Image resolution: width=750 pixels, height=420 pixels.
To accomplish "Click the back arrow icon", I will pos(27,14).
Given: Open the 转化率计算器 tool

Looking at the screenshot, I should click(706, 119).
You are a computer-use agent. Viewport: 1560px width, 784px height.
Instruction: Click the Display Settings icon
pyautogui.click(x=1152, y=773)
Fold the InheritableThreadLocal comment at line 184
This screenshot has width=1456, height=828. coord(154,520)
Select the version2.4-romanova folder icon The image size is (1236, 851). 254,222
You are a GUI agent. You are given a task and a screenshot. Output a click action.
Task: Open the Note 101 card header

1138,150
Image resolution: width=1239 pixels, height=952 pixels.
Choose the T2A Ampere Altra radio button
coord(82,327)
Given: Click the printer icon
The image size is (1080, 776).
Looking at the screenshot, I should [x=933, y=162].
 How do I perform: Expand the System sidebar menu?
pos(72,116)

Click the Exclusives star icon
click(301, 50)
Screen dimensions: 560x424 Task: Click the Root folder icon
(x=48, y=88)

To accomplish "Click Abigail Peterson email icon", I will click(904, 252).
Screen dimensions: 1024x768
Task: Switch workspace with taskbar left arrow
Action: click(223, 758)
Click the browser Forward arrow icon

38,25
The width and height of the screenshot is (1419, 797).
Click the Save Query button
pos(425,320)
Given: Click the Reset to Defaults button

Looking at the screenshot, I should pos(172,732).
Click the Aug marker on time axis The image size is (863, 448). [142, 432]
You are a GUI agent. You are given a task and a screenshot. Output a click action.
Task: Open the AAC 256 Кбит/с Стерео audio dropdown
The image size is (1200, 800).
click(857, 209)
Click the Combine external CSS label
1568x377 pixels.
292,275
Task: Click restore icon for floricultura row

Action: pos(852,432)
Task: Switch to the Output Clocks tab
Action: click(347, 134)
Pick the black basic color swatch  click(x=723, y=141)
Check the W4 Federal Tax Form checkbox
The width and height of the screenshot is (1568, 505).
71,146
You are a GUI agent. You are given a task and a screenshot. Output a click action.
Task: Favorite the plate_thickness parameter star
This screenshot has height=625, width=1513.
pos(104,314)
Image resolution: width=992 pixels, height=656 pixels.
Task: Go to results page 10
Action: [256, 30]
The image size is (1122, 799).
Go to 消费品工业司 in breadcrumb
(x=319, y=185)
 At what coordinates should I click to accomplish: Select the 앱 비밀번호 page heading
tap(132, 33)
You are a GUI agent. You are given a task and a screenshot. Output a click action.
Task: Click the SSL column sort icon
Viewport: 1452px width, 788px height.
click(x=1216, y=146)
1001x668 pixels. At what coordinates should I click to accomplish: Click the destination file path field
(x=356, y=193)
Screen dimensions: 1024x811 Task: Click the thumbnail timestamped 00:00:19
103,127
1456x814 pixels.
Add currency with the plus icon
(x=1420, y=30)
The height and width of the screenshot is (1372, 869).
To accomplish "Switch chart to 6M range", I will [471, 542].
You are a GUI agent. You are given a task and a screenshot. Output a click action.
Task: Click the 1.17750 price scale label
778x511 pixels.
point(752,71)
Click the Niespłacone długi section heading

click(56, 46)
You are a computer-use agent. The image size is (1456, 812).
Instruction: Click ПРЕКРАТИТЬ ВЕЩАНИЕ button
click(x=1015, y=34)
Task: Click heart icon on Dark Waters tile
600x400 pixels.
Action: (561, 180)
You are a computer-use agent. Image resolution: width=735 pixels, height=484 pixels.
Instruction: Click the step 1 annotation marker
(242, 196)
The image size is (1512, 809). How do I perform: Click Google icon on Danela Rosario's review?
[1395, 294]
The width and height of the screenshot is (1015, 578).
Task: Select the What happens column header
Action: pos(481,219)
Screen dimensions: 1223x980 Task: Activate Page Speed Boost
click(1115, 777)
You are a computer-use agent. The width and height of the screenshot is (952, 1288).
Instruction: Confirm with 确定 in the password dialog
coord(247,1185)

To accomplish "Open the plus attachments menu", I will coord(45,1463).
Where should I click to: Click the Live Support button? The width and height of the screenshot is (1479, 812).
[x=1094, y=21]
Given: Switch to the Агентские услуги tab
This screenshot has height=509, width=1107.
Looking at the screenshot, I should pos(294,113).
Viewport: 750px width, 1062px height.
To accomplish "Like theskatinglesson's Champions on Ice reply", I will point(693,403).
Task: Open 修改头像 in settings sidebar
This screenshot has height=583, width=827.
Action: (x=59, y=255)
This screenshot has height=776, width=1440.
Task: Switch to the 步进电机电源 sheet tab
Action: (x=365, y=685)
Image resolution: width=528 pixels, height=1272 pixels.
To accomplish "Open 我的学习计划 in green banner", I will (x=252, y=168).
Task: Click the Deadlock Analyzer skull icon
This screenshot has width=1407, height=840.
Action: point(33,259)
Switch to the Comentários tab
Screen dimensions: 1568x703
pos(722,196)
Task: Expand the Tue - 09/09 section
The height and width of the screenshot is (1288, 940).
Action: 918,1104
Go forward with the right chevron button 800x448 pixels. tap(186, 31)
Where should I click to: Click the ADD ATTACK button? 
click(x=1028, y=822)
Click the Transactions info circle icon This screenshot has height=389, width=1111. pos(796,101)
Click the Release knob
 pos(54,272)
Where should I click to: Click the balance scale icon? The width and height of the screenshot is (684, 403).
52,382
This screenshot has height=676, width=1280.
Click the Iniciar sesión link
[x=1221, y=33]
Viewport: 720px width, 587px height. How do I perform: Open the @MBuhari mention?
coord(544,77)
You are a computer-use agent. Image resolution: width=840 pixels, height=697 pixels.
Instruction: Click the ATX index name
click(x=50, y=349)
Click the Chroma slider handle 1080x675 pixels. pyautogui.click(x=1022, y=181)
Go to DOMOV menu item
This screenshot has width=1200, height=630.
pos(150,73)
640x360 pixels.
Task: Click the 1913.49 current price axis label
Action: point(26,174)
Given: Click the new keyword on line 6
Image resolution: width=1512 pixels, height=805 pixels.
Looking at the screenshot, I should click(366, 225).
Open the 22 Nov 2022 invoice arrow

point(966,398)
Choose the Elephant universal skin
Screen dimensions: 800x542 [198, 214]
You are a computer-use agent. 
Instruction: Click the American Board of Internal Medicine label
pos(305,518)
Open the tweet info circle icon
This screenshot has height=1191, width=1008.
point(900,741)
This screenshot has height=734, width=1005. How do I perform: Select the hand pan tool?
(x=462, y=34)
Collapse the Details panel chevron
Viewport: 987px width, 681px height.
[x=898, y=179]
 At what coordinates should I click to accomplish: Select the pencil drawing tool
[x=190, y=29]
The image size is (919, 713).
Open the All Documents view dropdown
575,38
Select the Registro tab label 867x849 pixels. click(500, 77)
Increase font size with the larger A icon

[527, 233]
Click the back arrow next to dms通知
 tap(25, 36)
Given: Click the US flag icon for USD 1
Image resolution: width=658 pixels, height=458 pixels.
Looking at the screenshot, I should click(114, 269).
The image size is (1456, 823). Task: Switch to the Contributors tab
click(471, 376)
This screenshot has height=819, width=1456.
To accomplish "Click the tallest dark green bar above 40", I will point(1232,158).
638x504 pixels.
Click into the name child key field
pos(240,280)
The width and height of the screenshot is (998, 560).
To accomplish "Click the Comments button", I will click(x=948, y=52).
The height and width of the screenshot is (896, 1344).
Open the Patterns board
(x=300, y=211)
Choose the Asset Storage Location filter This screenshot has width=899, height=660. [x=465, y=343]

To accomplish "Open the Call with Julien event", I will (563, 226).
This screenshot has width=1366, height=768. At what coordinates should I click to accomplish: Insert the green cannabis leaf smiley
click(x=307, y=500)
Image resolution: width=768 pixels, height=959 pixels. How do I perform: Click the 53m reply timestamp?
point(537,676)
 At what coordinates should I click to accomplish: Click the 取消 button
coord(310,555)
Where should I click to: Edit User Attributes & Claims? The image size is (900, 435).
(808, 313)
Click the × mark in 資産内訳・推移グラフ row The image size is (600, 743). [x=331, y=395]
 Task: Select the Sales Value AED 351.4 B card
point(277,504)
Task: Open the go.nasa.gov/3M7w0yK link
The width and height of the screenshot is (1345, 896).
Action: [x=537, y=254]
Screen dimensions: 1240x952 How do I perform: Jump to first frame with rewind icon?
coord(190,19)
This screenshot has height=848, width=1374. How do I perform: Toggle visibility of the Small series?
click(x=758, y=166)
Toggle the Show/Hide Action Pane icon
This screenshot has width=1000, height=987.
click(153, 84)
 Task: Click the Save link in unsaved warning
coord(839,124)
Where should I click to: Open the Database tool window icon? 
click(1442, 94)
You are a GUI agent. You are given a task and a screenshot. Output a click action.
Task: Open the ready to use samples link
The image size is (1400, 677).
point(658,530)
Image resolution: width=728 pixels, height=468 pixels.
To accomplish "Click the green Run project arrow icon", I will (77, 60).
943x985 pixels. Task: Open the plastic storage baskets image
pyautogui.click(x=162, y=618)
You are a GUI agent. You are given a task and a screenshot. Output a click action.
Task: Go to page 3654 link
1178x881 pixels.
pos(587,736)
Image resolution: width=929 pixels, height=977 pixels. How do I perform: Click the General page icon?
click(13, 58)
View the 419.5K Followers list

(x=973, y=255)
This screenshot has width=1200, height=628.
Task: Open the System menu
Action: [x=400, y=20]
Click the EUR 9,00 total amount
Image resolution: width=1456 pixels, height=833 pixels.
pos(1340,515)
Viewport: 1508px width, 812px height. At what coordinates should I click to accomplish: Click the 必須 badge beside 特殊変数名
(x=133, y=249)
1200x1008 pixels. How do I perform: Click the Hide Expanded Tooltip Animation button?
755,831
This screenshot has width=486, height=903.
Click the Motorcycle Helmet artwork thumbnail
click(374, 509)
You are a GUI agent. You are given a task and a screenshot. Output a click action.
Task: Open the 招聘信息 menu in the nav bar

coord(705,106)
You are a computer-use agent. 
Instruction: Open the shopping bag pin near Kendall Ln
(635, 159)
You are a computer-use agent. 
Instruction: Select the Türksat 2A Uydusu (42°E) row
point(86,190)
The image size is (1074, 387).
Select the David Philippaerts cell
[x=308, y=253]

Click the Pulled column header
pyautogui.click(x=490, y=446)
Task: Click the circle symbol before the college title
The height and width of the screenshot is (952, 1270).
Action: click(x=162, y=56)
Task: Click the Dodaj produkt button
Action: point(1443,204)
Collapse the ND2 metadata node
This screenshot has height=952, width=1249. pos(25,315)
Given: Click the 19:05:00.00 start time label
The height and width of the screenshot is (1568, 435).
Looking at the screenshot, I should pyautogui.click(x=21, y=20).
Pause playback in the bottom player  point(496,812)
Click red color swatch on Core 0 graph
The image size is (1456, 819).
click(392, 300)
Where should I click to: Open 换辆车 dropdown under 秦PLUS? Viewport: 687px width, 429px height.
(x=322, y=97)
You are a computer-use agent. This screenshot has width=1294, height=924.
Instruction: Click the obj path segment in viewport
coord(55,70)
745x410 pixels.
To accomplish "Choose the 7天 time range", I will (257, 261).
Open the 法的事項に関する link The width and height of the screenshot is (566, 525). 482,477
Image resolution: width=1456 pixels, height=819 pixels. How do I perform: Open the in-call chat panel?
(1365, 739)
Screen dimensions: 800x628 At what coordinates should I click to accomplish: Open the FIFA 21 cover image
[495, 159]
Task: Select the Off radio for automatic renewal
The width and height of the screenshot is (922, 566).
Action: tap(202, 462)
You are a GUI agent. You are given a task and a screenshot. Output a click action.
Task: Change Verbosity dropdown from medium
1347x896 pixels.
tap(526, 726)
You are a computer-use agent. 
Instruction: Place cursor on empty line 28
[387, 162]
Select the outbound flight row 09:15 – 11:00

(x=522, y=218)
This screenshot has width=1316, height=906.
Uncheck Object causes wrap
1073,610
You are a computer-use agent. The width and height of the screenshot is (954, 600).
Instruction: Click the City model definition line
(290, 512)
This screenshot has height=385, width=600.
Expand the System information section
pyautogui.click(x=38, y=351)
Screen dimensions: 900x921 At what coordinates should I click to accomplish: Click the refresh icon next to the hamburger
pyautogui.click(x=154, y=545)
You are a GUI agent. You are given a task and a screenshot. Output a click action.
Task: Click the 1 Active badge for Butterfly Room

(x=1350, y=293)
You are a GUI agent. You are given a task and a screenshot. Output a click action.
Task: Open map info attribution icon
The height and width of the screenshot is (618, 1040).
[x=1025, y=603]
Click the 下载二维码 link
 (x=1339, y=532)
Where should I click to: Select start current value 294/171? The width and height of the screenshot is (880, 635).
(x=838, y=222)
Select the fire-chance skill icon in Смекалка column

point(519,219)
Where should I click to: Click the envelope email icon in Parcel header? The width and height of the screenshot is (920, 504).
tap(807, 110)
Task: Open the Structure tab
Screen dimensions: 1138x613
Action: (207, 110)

####

* The request
Reproduce the rows word for word from the first line through the line containing "pyautogui.click(x=1152, y=773)", including that line.

* Written solution
Image resolution: width=750 pixels, height=420 pixels.
To accomplish "Click the back arrow icon", I will pos(27,14).
Given: Open the 转化率计算器 tool

Looking at the screenshot, I should click(706, 119).
You are a computer-use agent. Viewport: 1560px width, 784px height.
Instruction: Click the Display Settings icon
pyautogui.click(x=1152, y=773)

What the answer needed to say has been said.